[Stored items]
------------------------------------

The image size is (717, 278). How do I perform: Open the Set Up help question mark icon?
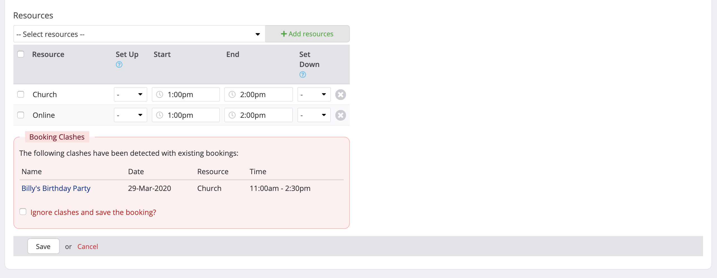(x=119, y=64)
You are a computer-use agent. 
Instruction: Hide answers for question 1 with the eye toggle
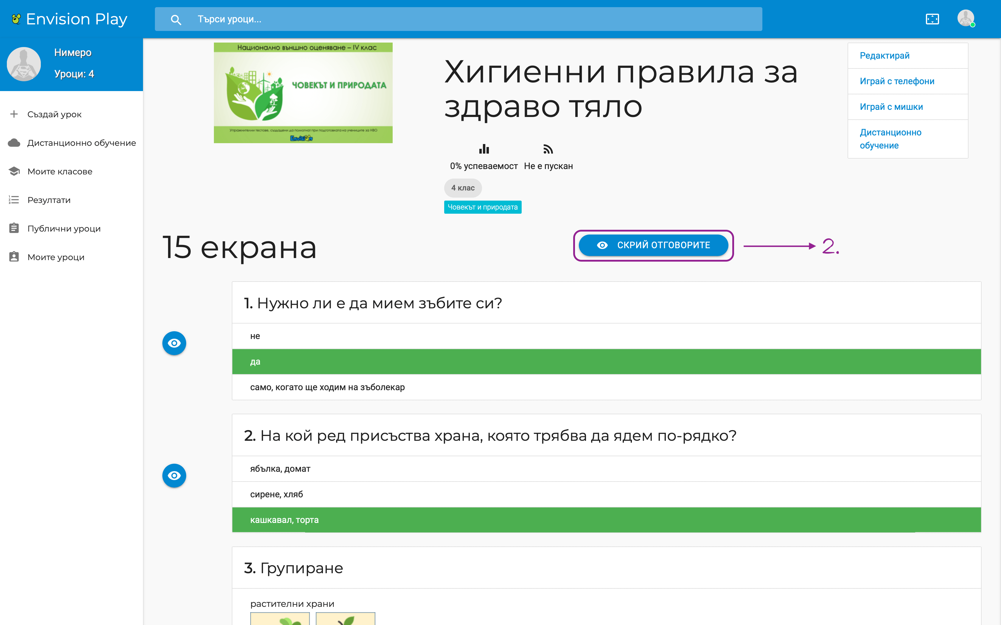pyautogui.click(x=174, y=343)
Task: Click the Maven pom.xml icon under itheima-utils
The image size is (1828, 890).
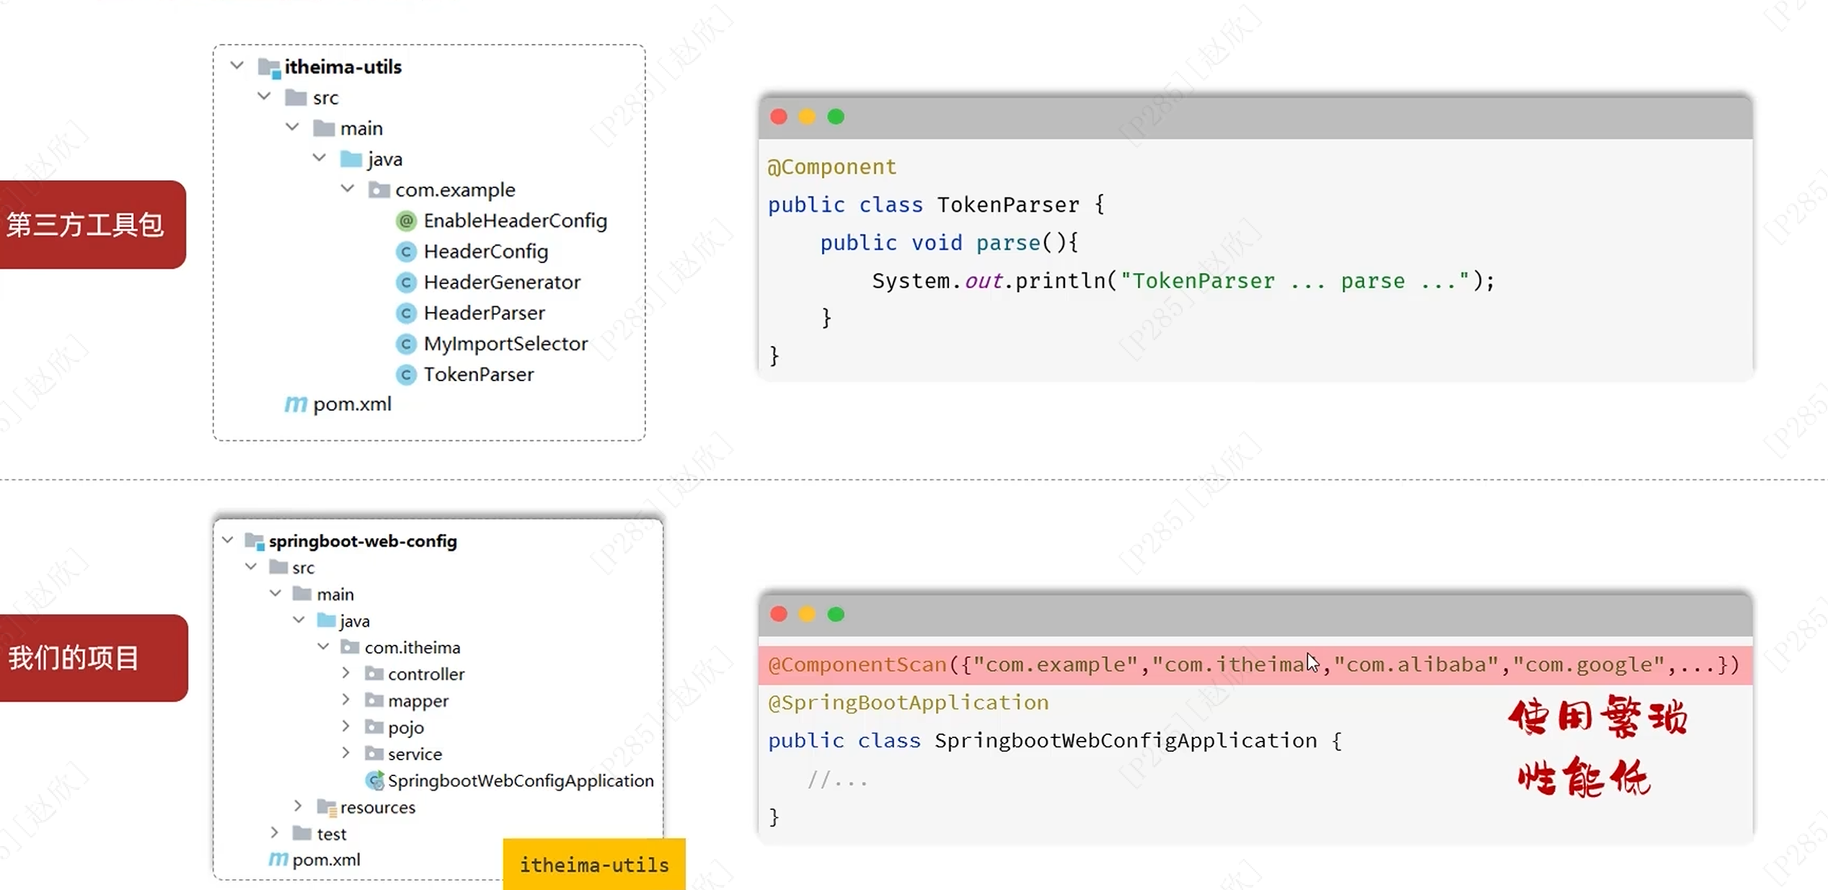Action: [x=296, y=404]
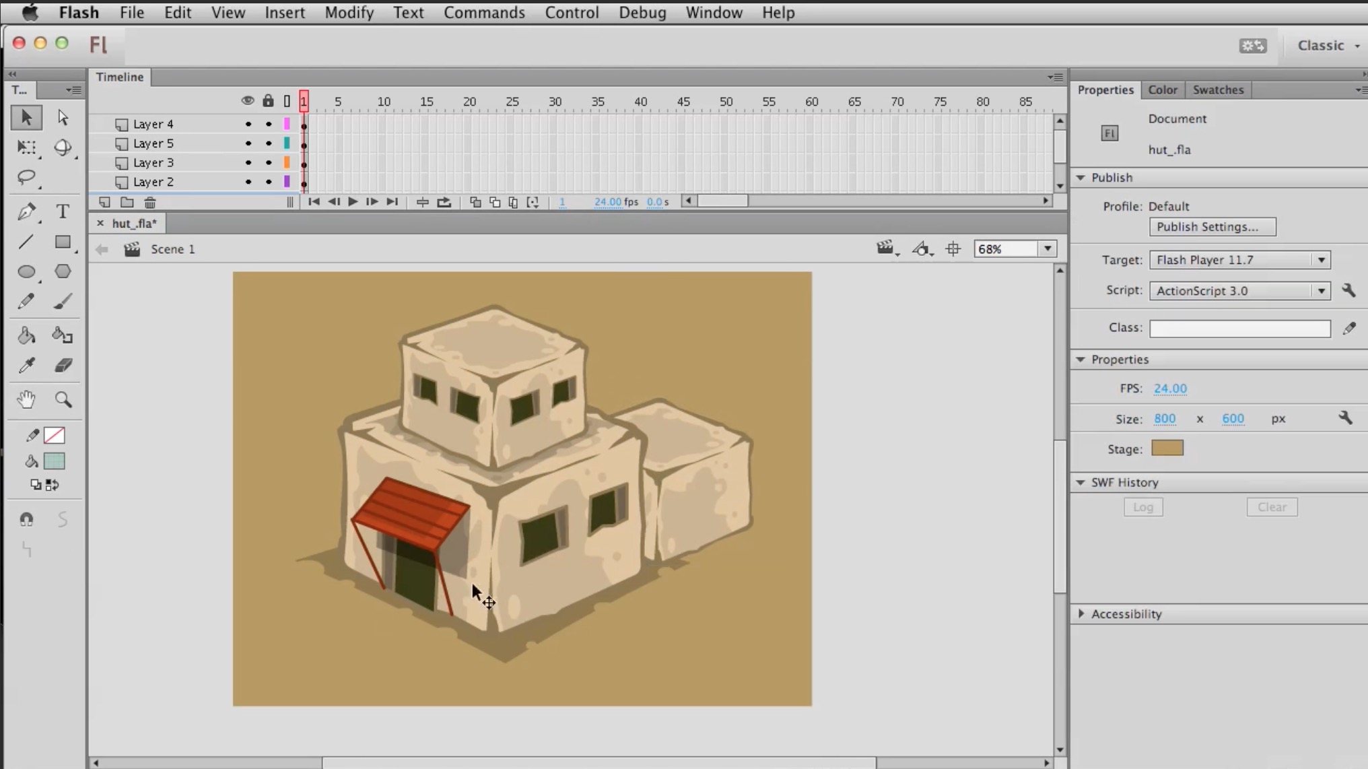The image size is (1368, 769).
Task: Choose the Paint Bucket tool
Action: click(28, 335)
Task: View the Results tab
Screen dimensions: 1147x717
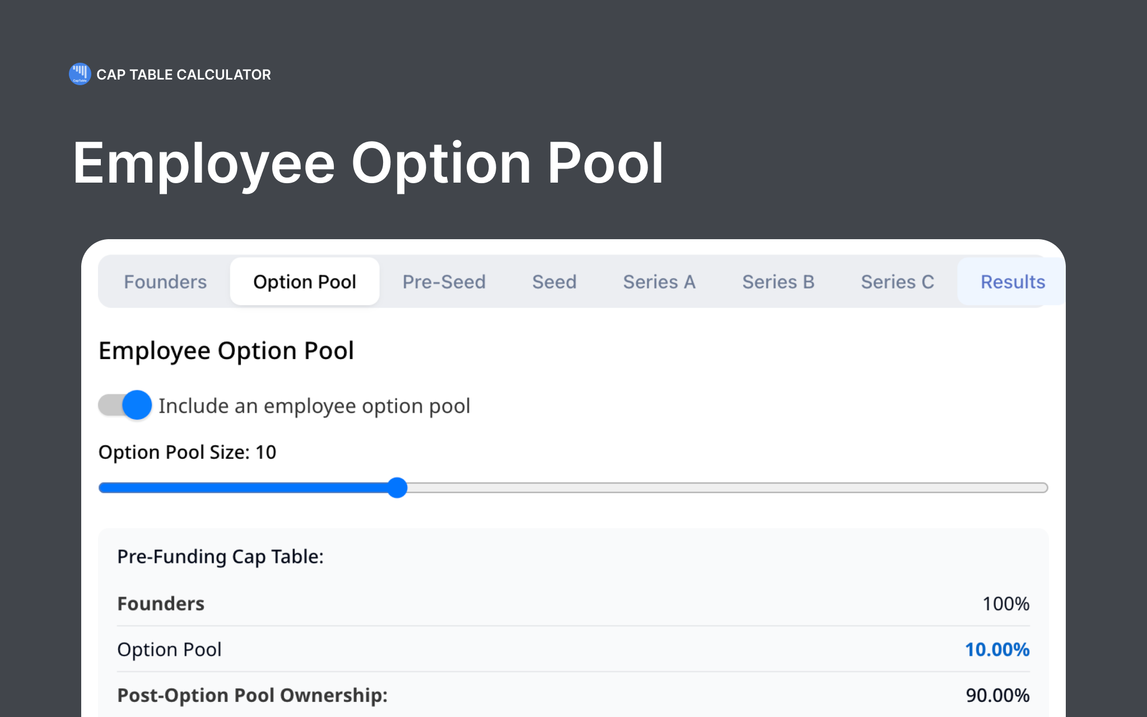Action: tap(1012, 282)
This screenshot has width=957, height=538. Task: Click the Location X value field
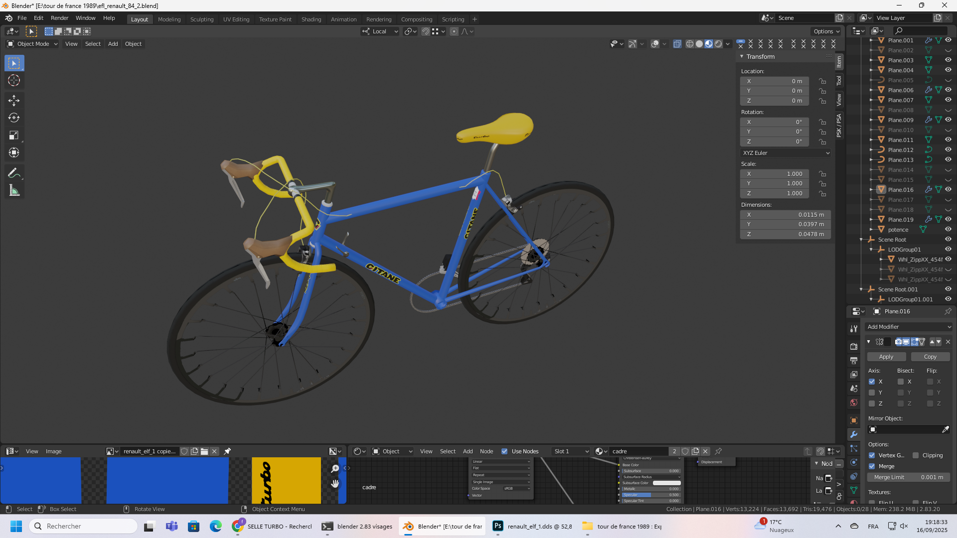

------------------------------------

(Work to complete) Transcribe the records verbatim, excluding pictures.

(Answer area)
The image size is (717, 278). How do I perform: Open the Set Up help question mark icon?
(x=119, y=64)
You are a computer-use agent. 
Instruction: Hide answers for question 1 with the eye toggle
pyautogui.click(x=174, y=343)
Task: Click the Maven pom.xml icon under itheima-utils
The image size is (1828, 890).
Action: [x=296, y=404]
The image size is (1368, 769).
Task: Choose the Paint Bucket tool
Action: click(28, 335)
Task: View the Results tab
Screen dimensions: 1147x717
Action: tap(1012, 282)
This screenshot has width=957, height=538. Task: Click the Location X value field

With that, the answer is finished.